──────── Listed records

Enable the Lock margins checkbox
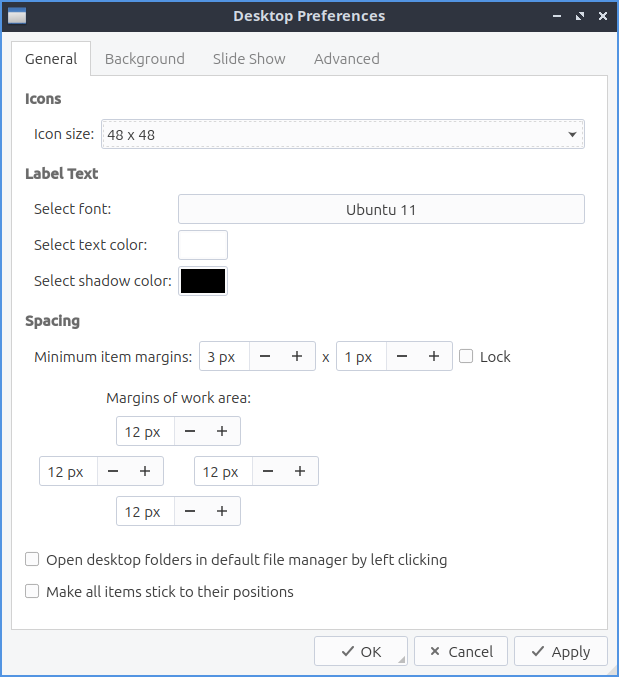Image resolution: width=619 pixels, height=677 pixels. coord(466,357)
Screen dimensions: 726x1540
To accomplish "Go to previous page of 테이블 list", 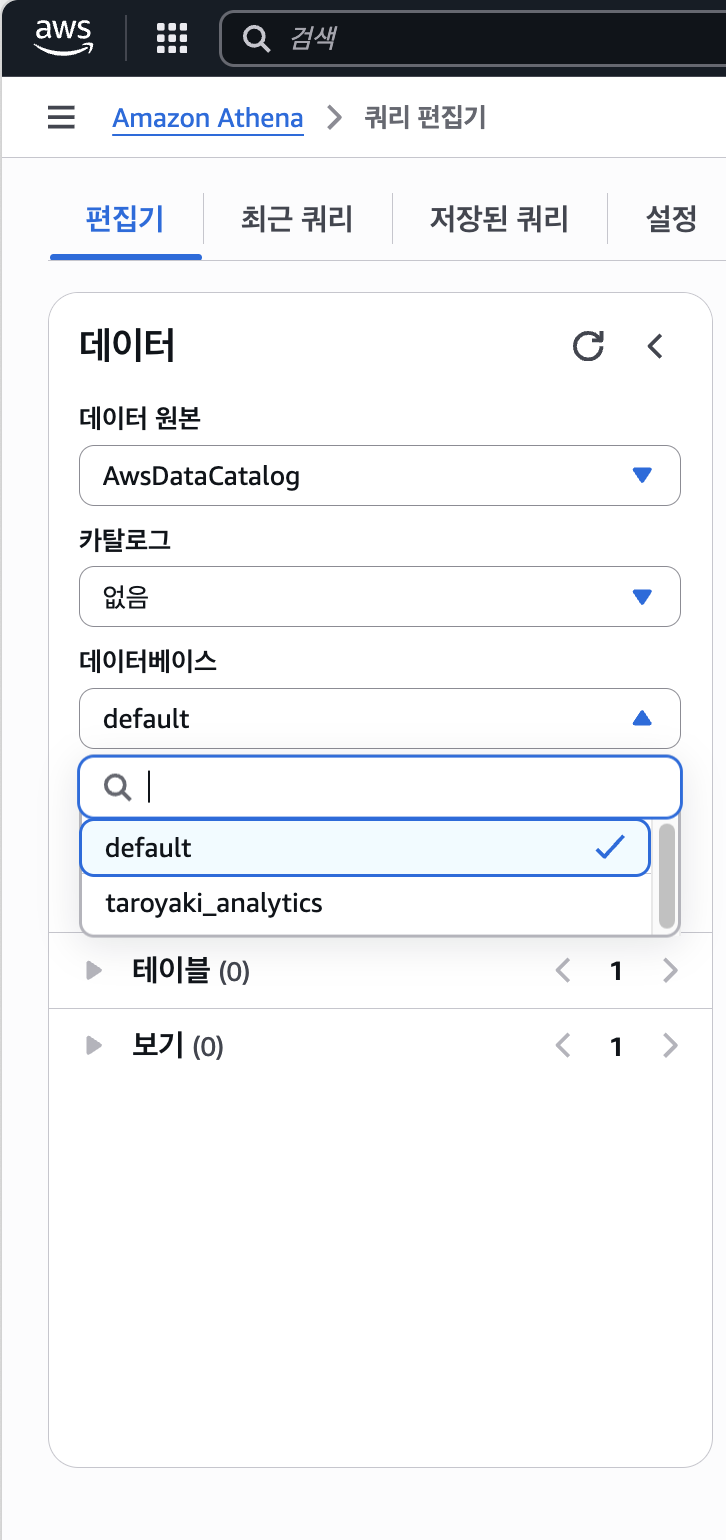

────────────────
──────── Listed records

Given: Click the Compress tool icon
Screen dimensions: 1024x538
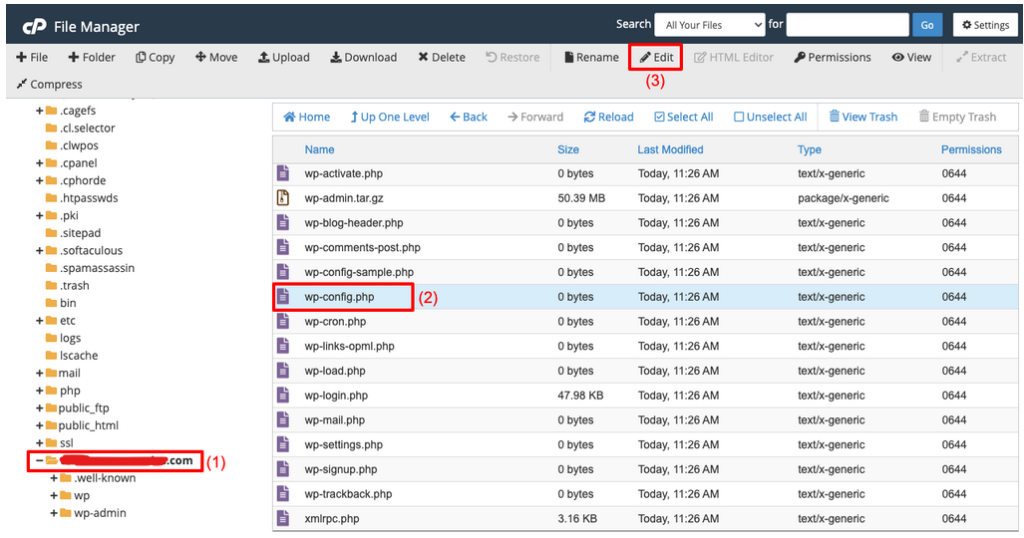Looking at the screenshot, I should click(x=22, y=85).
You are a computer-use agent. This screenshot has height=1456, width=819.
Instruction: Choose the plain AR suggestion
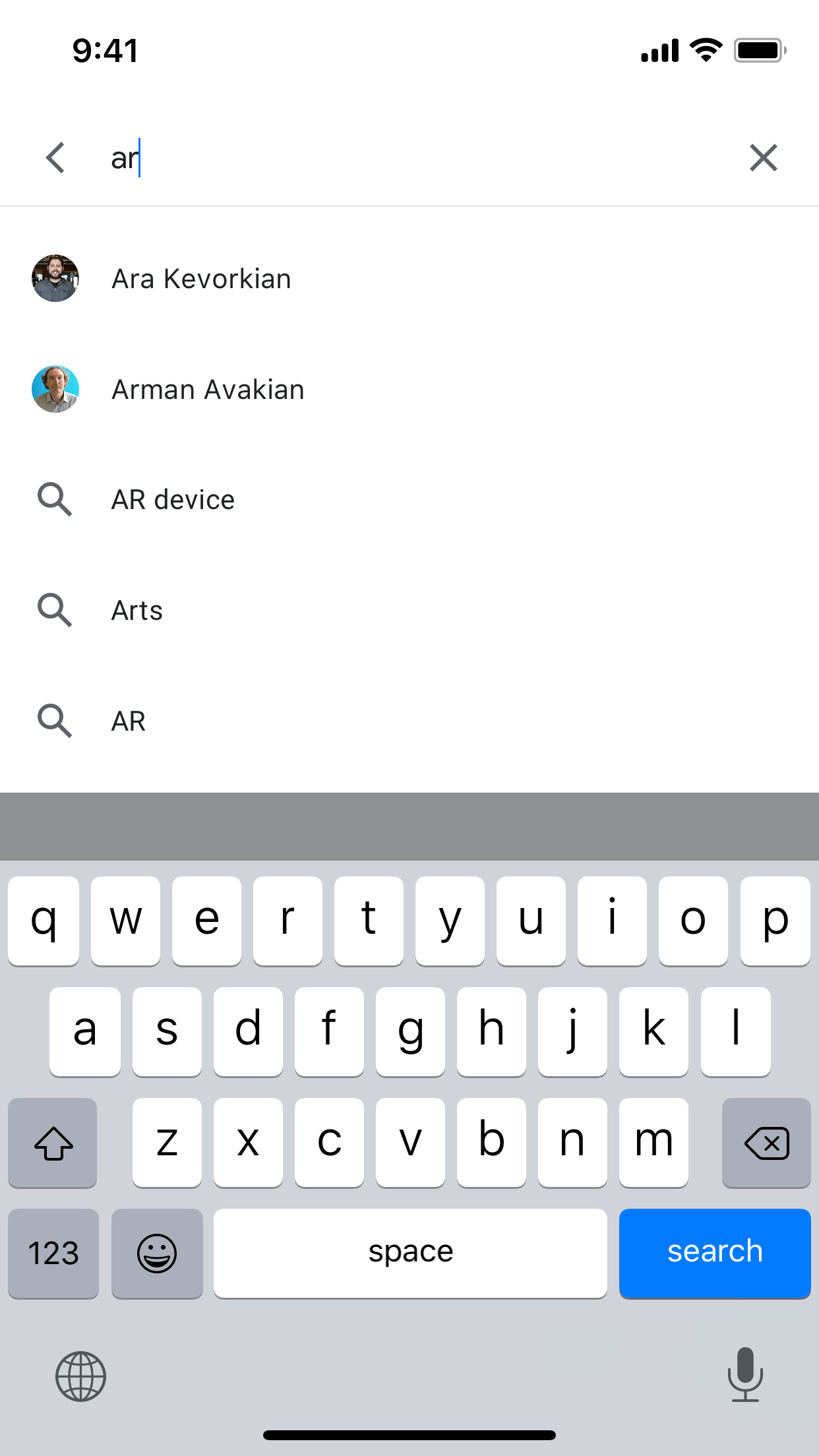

────────────────
──────── Listed records

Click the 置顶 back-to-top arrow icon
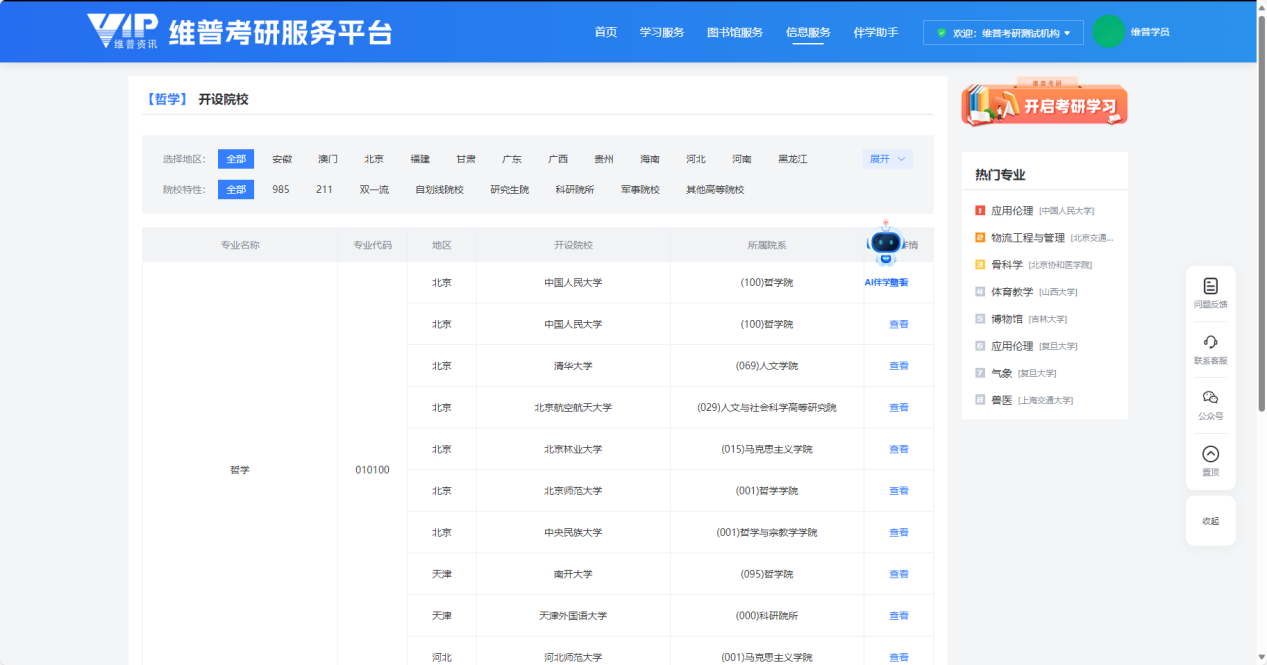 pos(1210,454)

────────────────

## Action item
Using the material above, transcribe exactly the lines from the one holding "Screen dimensions: 1024x538" to the one holding "Instruction: Choose the plain AR suggestion", both ends kept. Do not carry over any pictures.

## Output for this exercise
Screen dimensions: 1024x538
Looking at the screenshot, I should click(x=22, y=85).
You are a computer-use agent. This screenshot has height=1456, width=819.
Instruction: Choose the plain AR suggestion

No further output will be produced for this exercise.